Records to use –
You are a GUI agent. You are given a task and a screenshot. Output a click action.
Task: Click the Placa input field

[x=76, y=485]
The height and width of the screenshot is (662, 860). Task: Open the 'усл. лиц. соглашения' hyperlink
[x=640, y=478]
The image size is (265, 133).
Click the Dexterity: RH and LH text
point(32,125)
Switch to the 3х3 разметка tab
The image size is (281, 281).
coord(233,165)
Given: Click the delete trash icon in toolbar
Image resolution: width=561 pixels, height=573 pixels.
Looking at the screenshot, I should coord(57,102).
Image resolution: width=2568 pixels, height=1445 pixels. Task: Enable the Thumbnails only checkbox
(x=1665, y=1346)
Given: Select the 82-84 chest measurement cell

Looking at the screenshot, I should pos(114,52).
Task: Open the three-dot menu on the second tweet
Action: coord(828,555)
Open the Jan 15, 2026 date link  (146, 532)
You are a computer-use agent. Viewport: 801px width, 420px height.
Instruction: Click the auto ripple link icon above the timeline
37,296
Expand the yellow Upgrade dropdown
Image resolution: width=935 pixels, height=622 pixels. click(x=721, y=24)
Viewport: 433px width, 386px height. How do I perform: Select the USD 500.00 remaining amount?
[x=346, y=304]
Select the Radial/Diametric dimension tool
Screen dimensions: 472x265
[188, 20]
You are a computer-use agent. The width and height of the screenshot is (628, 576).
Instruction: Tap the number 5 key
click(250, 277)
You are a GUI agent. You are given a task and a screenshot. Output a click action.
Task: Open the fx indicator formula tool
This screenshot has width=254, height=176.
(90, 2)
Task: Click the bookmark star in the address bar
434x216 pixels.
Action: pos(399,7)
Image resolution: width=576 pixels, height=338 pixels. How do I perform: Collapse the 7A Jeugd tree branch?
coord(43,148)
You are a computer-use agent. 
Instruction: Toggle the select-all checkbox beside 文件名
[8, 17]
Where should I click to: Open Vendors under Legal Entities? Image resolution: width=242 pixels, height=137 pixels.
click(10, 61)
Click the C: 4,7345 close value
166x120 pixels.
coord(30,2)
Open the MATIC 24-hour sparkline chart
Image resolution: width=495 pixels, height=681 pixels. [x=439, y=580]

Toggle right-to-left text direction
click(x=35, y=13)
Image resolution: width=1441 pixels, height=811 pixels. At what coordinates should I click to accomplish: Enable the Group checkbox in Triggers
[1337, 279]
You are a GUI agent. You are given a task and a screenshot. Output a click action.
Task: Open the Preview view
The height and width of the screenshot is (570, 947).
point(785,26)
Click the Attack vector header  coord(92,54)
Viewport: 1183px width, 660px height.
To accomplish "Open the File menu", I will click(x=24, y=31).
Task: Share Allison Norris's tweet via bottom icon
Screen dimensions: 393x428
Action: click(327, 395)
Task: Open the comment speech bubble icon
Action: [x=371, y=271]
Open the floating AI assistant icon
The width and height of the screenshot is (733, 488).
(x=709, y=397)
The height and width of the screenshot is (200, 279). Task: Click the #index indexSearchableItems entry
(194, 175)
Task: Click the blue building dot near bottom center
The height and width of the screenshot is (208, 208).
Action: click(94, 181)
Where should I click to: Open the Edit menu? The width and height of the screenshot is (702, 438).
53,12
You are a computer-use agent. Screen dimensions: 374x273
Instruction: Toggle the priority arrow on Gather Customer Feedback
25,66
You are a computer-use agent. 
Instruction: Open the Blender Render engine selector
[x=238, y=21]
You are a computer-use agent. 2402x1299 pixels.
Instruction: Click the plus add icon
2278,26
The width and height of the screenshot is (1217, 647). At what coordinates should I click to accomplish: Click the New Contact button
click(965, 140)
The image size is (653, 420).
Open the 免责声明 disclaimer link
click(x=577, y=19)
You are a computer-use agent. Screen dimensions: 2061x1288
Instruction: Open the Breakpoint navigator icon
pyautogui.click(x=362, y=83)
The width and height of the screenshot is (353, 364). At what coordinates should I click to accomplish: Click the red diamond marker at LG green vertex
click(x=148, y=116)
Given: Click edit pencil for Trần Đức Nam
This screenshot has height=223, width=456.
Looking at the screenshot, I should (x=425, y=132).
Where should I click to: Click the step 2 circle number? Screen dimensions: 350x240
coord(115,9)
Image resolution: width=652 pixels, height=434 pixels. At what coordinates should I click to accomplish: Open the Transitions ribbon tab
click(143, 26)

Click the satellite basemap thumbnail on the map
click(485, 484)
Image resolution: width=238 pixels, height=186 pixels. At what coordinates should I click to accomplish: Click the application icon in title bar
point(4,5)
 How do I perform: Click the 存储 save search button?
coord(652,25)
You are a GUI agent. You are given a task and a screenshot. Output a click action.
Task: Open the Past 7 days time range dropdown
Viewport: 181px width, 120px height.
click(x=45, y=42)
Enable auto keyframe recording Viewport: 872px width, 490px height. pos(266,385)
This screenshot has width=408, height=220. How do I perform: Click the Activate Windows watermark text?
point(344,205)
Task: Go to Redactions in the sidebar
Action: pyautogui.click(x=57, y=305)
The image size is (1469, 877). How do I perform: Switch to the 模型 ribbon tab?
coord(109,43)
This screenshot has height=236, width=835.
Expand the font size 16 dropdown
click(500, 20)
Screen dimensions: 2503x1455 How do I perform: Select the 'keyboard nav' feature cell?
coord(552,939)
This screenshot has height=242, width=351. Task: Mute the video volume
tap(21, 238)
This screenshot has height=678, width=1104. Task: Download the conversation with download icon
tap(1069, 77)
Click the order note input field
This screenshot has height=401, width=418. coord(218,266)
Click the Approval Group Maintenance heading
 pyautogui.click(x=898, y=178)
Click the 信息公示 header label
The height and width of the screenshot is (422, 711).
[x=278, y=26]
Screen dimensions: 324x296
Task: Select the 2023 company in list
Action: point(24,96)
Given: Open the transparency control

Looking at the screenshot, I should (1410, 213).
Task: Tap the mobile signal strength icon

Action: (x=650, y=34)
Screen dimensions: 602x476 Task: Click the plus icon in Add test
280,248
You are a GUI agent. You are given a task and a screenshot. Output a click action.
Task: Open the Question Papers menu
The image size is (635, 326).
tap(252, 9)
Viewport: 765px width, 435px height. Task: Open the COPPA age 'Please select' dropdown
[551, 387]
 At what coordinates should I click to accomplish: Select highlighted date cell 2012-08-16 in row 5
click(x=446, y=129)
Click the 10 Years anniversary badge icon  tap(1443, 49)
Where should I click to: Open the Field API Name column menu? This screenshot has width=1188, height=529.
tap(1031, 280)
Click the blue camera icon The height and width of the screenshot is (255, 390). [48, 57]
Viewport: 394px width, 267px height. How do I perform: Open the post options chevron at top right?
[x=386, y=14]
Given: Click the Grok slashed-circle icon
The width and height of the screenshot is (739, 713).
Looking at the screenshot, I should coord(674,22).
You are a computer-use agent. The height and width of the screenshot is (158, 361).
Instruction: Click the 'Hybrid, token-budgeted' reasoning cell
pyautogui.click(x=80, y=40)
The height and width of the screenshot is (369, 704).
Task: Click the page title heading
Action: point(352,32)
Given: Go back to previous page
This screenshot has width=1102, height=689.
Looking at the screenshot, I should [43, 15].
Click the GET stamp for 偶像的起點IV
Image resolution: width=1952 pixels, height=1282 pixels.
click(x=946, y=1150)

Objective – Reproduce every one of the records above, substituting "desktop automation agent" for each occurrence of "computer-use agent" and leaving everything else unchanged.

Full response –
You are a GUI agent. You are given a task and a screenshot. Output a click action.
Task: Click the Placa input field

[x=76, y=485]
The height and width of the screenshot is (662, 860). Task: Open the 'усл. лиц. соглашения' hyperlink
[x=640, y=478]
The image size is (265, 133).
Click the Dexterity: RH and LH text
point(32,125)
Switch to the 3х3 разметка tab
The image size is (281, 281).
coord(233,165)
Given: Click the delete trash icon in toolbar
Image resolution: width=561 pixels, height=573 pixels.
Looking at the screenshot, I should coord(57,102).
Image resolution: width=2568 pixels, height=1445 pixels. Task: Enable the Thumbnails only checkbox
(x=1665, y=1346)
Given: Select the 82-84 chest measurement cell

Looking at the screenshot, I should pos(114,52).
Task: Open the three-dot menu on the second tweet
Action: coord(828,555)
Open the Jan 15, 2026 date link  (146, 532)
You are a desktop automation agent. Viewport: 801px width, 420px height.
Instruction: Click the auto ripple link icon above the timeline
37,296
Expand the yellow Upgrade dropdown
Image resolution: width=935 pixels, height=622 pixels. click(x=721, y=24)
Viewport: 433px width, 386px height. How do I perform: Select the USD 500.00 remaining amount?
[x=346, y=304]
Select the Radial/Diametric dimension tool
Screen dimensions: 472x265
[188, 20]
You are a desktop automation agent. The width and height of the screenshot is (628, 576).
Instruction: Tap the number 5 key
click(250, 277)
You are a GUI agent. You are given a task and a screenshot. Output a click action.
Task: Open the fx indicator formula tool
This screenshot has width=254, height=176.
(90, 2)
Task: Click the bookmark star in the address bar
434x216 pixels.
Action: pos(399,7)
Image resolution: width=576 pixels, height=338 pixels. How do I perform: Collapse the 7A Jeugd tree branch?
coord(43,148)
You are a desktop automation agent. 
Instruction: Toggle the select-all checkbox beside 文件名
[8, 17]
Where should I click to: Open Vendors under Legal Entities? Image resolution: width=242 pixels, height=137 pixels.
click(10, 61)
Click the C: 4,7345 close value
166x120 pixels.
coord(30,2)
Open the MATIC 24-hour sparkline chart
Image resolution: width=495 pixels, height=681 pixels. [x=439, y=580]

Toggle right-to-left text direction
click(x=35, y=13)
Image resolution: width=1441 pixels, height=811 pixels. At what coordinates should I click to accomplish: Enable the Group checkbox in Triggers
[1337, 279]
You are a GUI agent. You are given a task and a screenshot. Output a click action.
Task: Open the Preview view
The height and width of the screenshot is (570, 947).
point(785,26)
Click the Attack vector header  coord(92,54)
Viewport: 1183px width, 660px height.
To accomplish "Open the File menu", I will click(x=24, y=31).
Task: Share Allison Norris's tweet via bottom icon
Screen dimensions: 393x428
Action: click(327, 395)
Task: Open the comment speech bubble icon
Action: [x=371, y=271]
Open the floating AI assistant icon
The width and height of the screenshot is (733, 488).
(x=709, y=397)
The height and width of the screenshot is (200, 279). Task: Click the #index indexSearchableItems entry
(194, 175)
Task: Click the blue building dot near bottom center
The height and width of the screenshot is (208, 208).
Action: click(94, 181)
Where should I click to: Open the Edit menu? The width and height of the screenshot is (702, 438).
53,12
You are a desktop automation agent. Screen dimensions: 374x273
Instruction: Toggle the priority arrow on Gather Customer Feedback
25,66
You are a desktop automation agent. 
Instruction: Open the Blender Render engine selector
[x=238, y=21]
You are a desktop automation agent. 2402x1299 pixels.
Instruction: Click the plus add icon
2278,26
The width and height of the screenshot is (1217, 647). At what coordinates should I click to accomplish: Click the New Contact button
click(965, 140)
The image size is (653, 420).
Open the 免责声明 disclaimer link
click(x=577, y=19)
You are a desktop automation agent. Screen dimensions: 2061x1288
Instruction: Open the Breakpoint navigator icon
pyautogui.click(x=362, y=83)
The width and height of the screenshot is (353, 364). At what coordinates should I click to accomplish: Click the red diamond marker at LG green vertex
click(x=148, y=116)
Given: Click edit pencil for Trần Đức Nam
This screenshot has height=223, width=456.
Looking at the screenshot, I should (x=425, y=132).
Where should I click to: Click the step 2 circle number? Screen dimensions: 350x240
coord(115,9)
Image resolution: width=652 pixels, height=434 pixels. At what coordinates should I click to accomplish: Open the Transitions ribbon tab
click(143, 26)

Click the satellite basemap thumbnail on the map
click(485, 484)
Image resolution: width=238 pixels, height=186 pixels. At what coordinates should I click to accomplish: Click the application icon in title bar
point(4,5)
 How do I perform: Click the 存储 save search button?
coord(652,25)
You are a GUI agent. You are given a task and a screenshot. Output a click action.
Task: Open the Past 7 days time range dropdown
Viewport: 181px width, 120px height.
click(x=45, y=42)
Enable auto keyframe recording Viewport: 872px width, 490px height. pos(266,385)
This screenshot has width=408, height=220. How do I perform: Click the Activate Windows watermark text?
point(344,205)
Task: Go to Redactions in the sidebar
Action: pyautogui.click(x=57, y=305)
The image size is (1469, 877). How do I perform: Switch to the 模型 ribbon tab?
coord(109,43)
This screenshot has height=236, width=835.
Expand the font size 16 dropdown
click(500, 20)
Screen dimensions: 2503x1455 How do I perform: Select the 'keyboard nav' feature cell?
coord(552,939)
This screenshot has height=242, width=351. Task: Mute the video volume
tap(21, 238)
This screenshot has height=678, width=1104. Task: Download the conversation with download icon
tap(1069, 77)
Click the order note input field
This screenshot has height=401, width=418. coord(218,266)
Click the Approval Group Maintenance heading
 pyautogui.click(x=898, y=178)
Click the 信息公示 header label
The height and width of the screenshot is (422, 711).
[x=278, y=26]
Screen dimensions: 324x296
Task: Select the 2023 company in list
Action: point(24,96)
Given: Open the transparency control

Looking at the screenshot, I should (1410, 213).
Task: Tap the mobile signal strength icon

Action: (x=650, y=34)
Screen dimensions: 602x476 Task: Click the plus icon in Add test
280,248
You are a GUI agent. You are given a task and a screenshot. Output a click action.
Task: Open the Question Papers menu
The image size is (635, 326).
tap(252, 9)
Viewport: 765px width, 435px height. Task: Open the COPPA age 'Please select' dropdown
[551, 387]
 At what coordinates should I click to accomplish: Select highlighted date cell 2012-08-16 in row 5
click(x=446, y=129)
Click the 10 Years anniversary badge icon  tap(1443, 49)
Where should I click to: Open the Field API Name column menu? This screenshot has width=1188, height=529.
tap(1031, 280)
Click the blue camera icon The height and width of the screenshot is (255, 390). [48, 57]
Viewport: 394px width, 267px height. How do I perform: Open the post options chevron at top right?
[x=386, y=14]
Given: Click the Grok slashed-circle icon
The width and height of the screenshot is (739, 713).
Looking at the screenshot, I should coord(674,22).
You are a desktop automation agent. The height and width of the screenshot is (158, 361).
Instruction: Click the 'Hybrid, token-budgeted' reasoning cell
pyautogui.click(x=80, y=40)
The height and width of the screenshot is (369, 704).
Task: Click the page title heading
Action: point(352,32)
Given: Go back to previous page
This screenshot has width=1102, height=689.
Looking at the screenshot, I should [43, 15].
Click the GET stamp for 偶像的起點IV
Image resolution: width=1952 pixels, height=1282 pixels.
click(x=946, y=1150)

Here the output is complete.